• [Your goal]: Rewrite the entries below as a JSON list of strings, with each line as its own string and blank lines left out.

═══ Dataset content ═══

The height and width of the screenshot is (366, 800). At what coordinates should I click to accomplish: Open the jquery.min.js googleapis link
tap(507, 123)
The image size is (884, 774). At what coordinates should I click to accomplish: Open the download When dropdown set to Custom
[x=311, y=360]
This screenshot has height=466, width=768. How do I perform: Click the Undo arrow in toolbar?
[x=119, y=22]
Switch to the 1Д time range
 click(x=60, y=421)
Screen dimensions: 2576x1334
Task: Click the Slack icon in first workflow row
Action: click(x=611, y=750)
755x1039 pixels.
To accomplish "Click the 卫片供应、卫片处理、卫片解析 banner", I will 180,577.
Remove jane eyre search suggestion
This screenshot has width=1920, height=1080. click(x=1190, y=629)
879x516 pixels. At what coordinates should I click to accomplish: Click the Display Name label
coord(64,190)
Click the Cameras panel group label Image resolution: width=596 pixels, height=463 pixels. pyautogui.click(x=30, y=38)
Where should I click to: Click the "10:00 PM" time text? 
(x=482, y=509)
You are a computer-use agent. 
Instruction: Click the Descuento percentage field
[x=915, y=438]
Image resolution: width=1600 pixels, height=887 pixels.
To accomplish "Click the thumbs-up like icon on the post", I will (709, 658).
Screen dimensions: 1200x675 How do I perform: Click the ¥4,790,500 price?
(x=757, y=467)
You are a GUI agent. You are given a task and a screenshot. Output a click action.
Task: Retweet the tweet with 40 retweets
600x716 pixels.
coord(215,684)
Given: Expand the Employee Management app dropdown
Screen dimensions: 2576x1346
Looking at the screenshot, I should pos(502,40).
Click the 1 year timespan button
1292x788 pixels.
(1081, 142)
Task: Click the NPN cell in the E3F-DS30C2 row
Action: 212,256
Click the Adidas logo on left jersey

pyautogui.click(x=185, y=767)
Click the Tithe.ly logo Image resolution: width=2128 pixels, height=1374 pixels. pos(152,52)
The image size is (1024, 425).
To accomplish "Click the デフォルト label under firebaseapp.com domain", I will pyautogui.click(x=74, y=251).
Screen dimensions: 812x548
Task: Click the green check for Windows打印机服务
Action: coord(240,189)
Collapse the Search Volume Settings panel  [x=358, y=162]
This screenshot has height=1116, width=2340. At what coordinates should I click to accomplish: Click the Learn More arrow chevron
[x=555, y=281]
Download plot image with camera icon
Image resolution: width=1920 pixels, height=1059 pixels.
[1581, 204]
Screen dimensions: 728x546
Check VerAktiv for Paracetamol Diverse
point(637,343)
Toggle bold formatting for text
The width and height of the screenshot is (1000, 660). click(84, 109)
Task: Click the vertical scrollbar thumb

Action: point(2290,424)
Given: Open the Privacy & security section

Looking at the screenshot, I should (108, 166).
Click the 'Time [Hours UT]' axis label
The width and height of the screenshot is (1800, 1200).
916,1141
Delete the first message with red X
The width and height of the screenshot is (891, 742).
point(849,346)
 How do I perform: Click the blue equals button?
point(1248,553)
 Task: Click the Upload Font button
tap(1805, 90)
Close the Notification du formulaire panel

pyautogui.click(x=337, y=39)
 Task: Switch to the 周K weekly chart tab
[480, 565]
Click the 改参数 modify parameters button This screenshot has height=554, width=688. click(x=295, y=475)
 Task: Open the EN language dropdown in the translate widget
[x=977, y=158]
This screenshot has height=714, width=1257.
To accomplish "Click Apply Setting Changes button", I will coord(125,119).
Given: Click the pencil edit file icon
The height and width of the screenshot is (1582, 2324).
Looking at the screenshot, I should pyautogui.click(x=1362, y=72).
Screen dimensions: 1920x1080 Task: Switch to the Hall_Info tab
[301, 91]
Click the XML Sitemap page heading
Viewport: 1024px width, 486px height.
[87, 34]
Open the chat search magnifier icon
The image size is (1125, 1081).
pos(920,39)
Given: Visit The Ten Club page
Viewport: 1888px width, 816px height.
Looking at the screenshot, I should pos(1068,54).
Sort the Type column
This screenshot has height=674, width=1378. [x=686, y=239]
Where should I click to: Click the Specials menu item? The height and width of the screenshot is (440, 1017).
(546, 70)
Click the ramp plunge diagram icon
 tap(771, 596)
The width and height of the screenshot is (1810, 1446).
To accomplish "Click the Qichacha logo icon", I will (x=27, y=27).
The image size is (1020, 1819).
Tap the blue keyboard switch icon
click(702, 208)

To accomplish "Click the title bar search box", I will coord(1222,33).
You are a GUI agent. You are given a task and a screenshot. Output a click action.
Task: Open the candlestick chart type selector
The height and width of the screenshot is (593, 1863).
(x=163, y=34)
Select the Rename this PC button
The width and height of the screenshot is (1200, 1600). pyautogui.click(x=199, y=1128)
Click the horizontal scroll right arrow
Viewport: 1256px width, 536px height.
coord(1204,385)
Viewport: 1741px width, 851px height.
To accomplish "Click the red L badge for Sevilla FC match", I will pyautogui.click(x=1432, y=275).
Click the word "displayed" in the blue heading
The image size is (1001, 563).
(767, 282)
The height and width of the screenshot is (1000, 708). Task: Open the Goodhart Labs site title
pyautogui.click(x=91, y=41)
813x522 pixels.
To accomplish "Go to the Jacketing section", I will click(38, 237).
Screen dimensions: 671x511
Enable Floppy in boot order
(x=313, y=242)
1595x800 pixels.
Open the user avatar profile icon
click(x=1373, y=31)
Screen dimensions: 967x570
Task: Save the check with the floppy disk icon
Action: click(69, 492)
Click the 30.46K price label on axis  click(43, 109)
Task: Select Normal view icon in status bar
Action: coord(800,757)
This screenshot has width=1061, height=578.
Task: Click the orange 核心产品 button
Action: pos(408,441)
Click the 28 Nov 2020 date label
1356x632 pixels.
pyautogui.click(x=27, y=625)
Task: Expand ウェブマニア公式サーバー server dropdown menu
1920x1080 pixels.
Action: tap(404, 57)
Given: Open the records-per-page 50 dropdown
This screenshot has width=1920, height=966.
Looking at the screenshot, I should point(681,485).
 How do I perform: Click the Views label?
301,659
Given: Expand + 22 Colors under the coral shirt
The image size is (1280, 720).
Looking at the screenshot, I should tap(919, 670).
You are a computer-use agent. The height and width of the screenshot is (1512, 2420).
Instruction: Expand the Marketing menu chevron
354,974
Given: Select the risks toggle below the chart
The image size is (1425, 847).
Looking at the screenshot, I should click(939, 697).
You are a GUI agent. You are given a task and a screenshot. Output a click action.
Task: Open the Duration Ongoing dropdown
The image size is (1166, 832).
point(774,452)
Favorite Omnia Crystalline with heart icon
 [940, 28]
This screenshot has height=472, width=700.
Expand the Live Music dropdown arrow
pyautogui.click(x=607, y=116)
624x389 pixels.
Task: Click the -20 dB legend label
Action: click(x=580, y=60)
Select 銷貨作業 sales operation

═══

• [Solution to this problem]:
[
  "The height and width of the screenshot is (366, 800). At what coordinates should I click to accomplish: Open the jquery.min.js googleapis link",
  "tap(507, 123)",
  "The image size is (884, 774). At what coordinates should I click to accomplish: Open the download When dropdown set to Custom",
  "[x=311, y=360]",
  "This screenshot has height=466, width=768. How do I perform: Click the Undo arrow in toolbar?",
  "[x=119, y=22]",
  "Switch to the 1Д time range",
  " click(x=60, y=421)",
  "Screen dimensions: 2576x1334",
  "Task: Click the Slack icon in first workflow row",
  "Action: click(x=611, y=750)",
  "755x1039 pixels.",
  "To accomplish \"Click the 卫片供应、卫片处理、卫片解析 banner\", I will 180,577.",
  "Remove jane eyre search suggestion",
  "This screenshot has width=1920, height=1080. click(x=1190, y=629)",
  "879x516 pixels. At what coordinates should I click to accomplish: Click the Display Name label",
  "coord(64,190)",
  "Click the Cameras panel group label Image resolution: width=596 pixels, height=463 pixels. pyautogui.click(x=30, y=38)",
  "Where should I click to: Click the \"10:00 PM\" time text? ",
  "(x=482, y=509)",
  "You are a computer-use agent. ",
  "Instruction: Click the Descuento percentage field",
  "[x=915, y=438]",
  "Image resolution: width=1600 pixels, height=887 pixels.",
  "To accomplish \"Click the thumbs-up like icon on the post\", I will (709, 658).",
  "Screen dimensions: 1200x675 How do I perform: Click the ¥4,790,500 price?",
  "(x=757, y=467)",
  "You are a GUI agent. You are given a task and a screenshot. Output a click action.",
  "Task: Retweet the tweet with 40 retweets",
  "600x716 pixels.",
  "coord(215,684)",
  "Given: Expand the Employee Management app dropdown",
  "Screen dimensions: 2576x1346",
  "Looking at the screenshot, I should pos(502,40).",
  "Click the 1 year timespan button",
  "1292x788 pixels.",
  "(1081, 142)",
  "Task: Click the NPN cell in the E3F-DS30C2 row",
  "Action: 212,256",
  "Click the Adidas logo on left jersey",
  "pyautogui.click(x=185, y=767)",
  "Click the Tithe.ly logo Image resolution: width=2128 pixels, height=1374 pixels. pos(152,52)",
  "The image size is (1024, 425).",
  "To accomplish \"Click the デフォルト label under firebaseapp.com domain\", I will pyautogui.click(x=74, y=251).",
  "Screen dimensions: 812x548",
  "Task: Click the green check for Windows打印机服务",
  "Action: coord(240,189)",
  "Collapse the Search Volume Settings panel  [x=358, y=162]",
  "This screenshot has height=1116, width=2340. At what coordinates should I click to accomplish: Click the Learn More arrow chevron",
  "[x=555, y=281]",
  "Download plot image with camera icon",
  "Image resolution: width=1920 pixels, height=1059 pixels.",
  "[1581, 204]",
  "Screen dimensions: 728x546",
  "Check VerAktiv for Paracetamol Diverse",
  "point(637,343)",
  "Toggle bold formatting for text",
  "The width and height of the screenshot is (1000, 660). click(84, 109)",
  "Task: Click the vertical scrollbar thumb",
  "Action: point(2290,424)",
  "Given: Open the Privacy & security section",
  "Looking at the screenshot, I should (108, 166).",
  "Click the 'Time [Hours UT]' axis label",
  "The width and height of the screenshot is (1800, 1200).",
  "916,1141",
  "Delete the first message with red X",
  "The width and height of the screenshot is (891, 742).",
  "point(849,346)",
  " How do I perform: Click the blue equals button?",
  "point(1248,553)",
  " Task: Click the Upload Font button",
  "tap(1805, 90)",
  "Close the Notification du formulaire panel",
  "pyautogui.click(x=337, y=39)",
  " Task: Switch to the 周K weekly chart tab",
  "[480, 565]",
  "Click the 改参数 modify parameters button This screenshot has height=554, width=688. click(x=295, y=475)",
  " Task: Open the EN language dropdown in the translate widget",
  "[x=977, y=158]",
  "This screenshot has height=714, width=1257.",
  "To accomplish \"Click Apply Setting Changes button\", I will coord(125,119).",
  "Given: Click the pencil edit file icon",
  "The height and width of the screenshot is (1582, 2324).",
  "Looking at the screenshot, I should pyautogui.click(x=1362, y=72).",
  "Screen dimensions: 1920x1080 Task: Switch to the Hall_Info tab",
  "[301, 91]",
  "Click the XML Sitemap page heading",
  "Viewport: 1024px width, 486px height.",
  "[87, 34]",
  "Open the chat search magnifier icon",
  "The image size is (1125, 1081).",
  "pos(920,39)",
  "Given: Visit The Ten Club page",
  "Viewport: 1888px width, 816px height.",
  "Looking at the screenshot, I should pos(1068,54).",
  "Sort the Type column",
  "This screenshot has height=674, width=1378. [x=686, y=239]",
  "Where should I click to: Click the Specials menu item? The height and width of the screenshot is (440, 1017).",
  "(546, 70)",
  "Click the ramp plunge diagram icon",
  " tap(771, 596)",
  "The width and height of the screenshot is (1810, 1446).",
  "To accomplish \"Click the Qichacha logo icon\", I will (x=27, y=27).",
  "The image size is (1020, 1819).",
  "Tap the blue keyboard switch icon",
  "click(702, 208)",
  "To accomplish \"Click the title bar search box\", I will coord(1222,33).",
  "You are a GUI agent. You are given a task and a screenshot. Output a click action.",
  "Task: Open the candlestick chart type selector",
  "The height and width of the screenshot is (593, 1863).",
  "(x=163, y=34)",
  "Select the Rename this PC button",
  "The width and height of the screenshot is (1200, 1600). pyautogui.click(x=199, y=1128)",
  "Click the horizontal scroll right arrow",
  "Viewport: 1256px width, 536px height.",
  "coord(1204,385)",
  "Viewport: 1741px width, 851px height.",
  "To accomplish \"Click the red L badge for Sevilla FC match\", I will pyautogui.click(x=1432, y=275).",
  "Click the word \"displayed\" in the blue heading",
  "The image size is (1001, 563).",
  "(767, 282)",
  "The height and width of the screenshot is (1000, 708). Task: Open the Goodhart Labs site title",
  "pyautogui.click(x=91, y=41)",
  "813x522 pixels.",
  "To accomplish \"Go to the Jacketing section\", I will click(38, 237).",
  "Screen dimensions: 671x511",
  "Enable Floppy in boot order",
  "(x=313, y=242)",
  "1595x800 pixels.",
  "Open the user avatar profile icon",
  "click(x=1373, y=31)",
  "Screen dimensions: 967x570",
  "Task: Save the check with the floppy disk icon",
  "Action: click(69, 492)",
  "Click the 30.46K price label on axis  click(43, 109)",
  "Task: Select Normal view icon in status bar",
  "Action: coord(800,757)",
  "This screenshot has width=1061, height=578.",
  "Task: Click the orange 核心产品 button",
  "Action: pos(408,441)",
  "Click the 28 Nov 2020 date label",
  "1356x632 pixels.",
  "pyautogui.click(x=27, y=625)",
  "Task: Expand ウェブマニア公式サーバー server dropdown menu",
  "1920x1080 pixels.",
  "Action: tap(404, 57)",
  "Given: Open the records-per-page 50 dropdown",
  "This screenshot has width=1920, height=966.",
  "Looking at the screenshot, I should point(681,485).",
  " How do I perform: Click the Views label?",
  "301,659",
  "Given: Expand + 22 Colors under the coral shirt",
  "The image size is (1280, 720).",
  "Looking at the screenshot, I should tap(919, 670).",
  "You are a computer-use agent. The height and width of the screenshot is (1512, 2420).",
  "Instruction: Expand the Marketing menu chevron",
  "354,974",
  "Given: Select the risks toggle below the chart",
  "The image size is (1425, 847).",
  "Looking at the screenshot, I should click(939, 697).",
  "You are a GUI agent. You are given a task and a screenshot. Output a click action.",
  "Task: Open the Duration Ongoing dropdown",
  "The image size is (1166, 832).",
  "point(774,452)",
  "Favorite Omnia Crystalline with heart icon",
  " [940, 28]",
  "This screenshot has height=472, width=700.",
  "Expand the Live Music dropdown arrow",
  "pyautogui.click(x=607, y=116)",
  "624x389 pixels.",
  "Task: Click the -20 dB legend label",
  "Action: click(x=580, y=60)",
  "Select 銷貨作業 sales operation"
]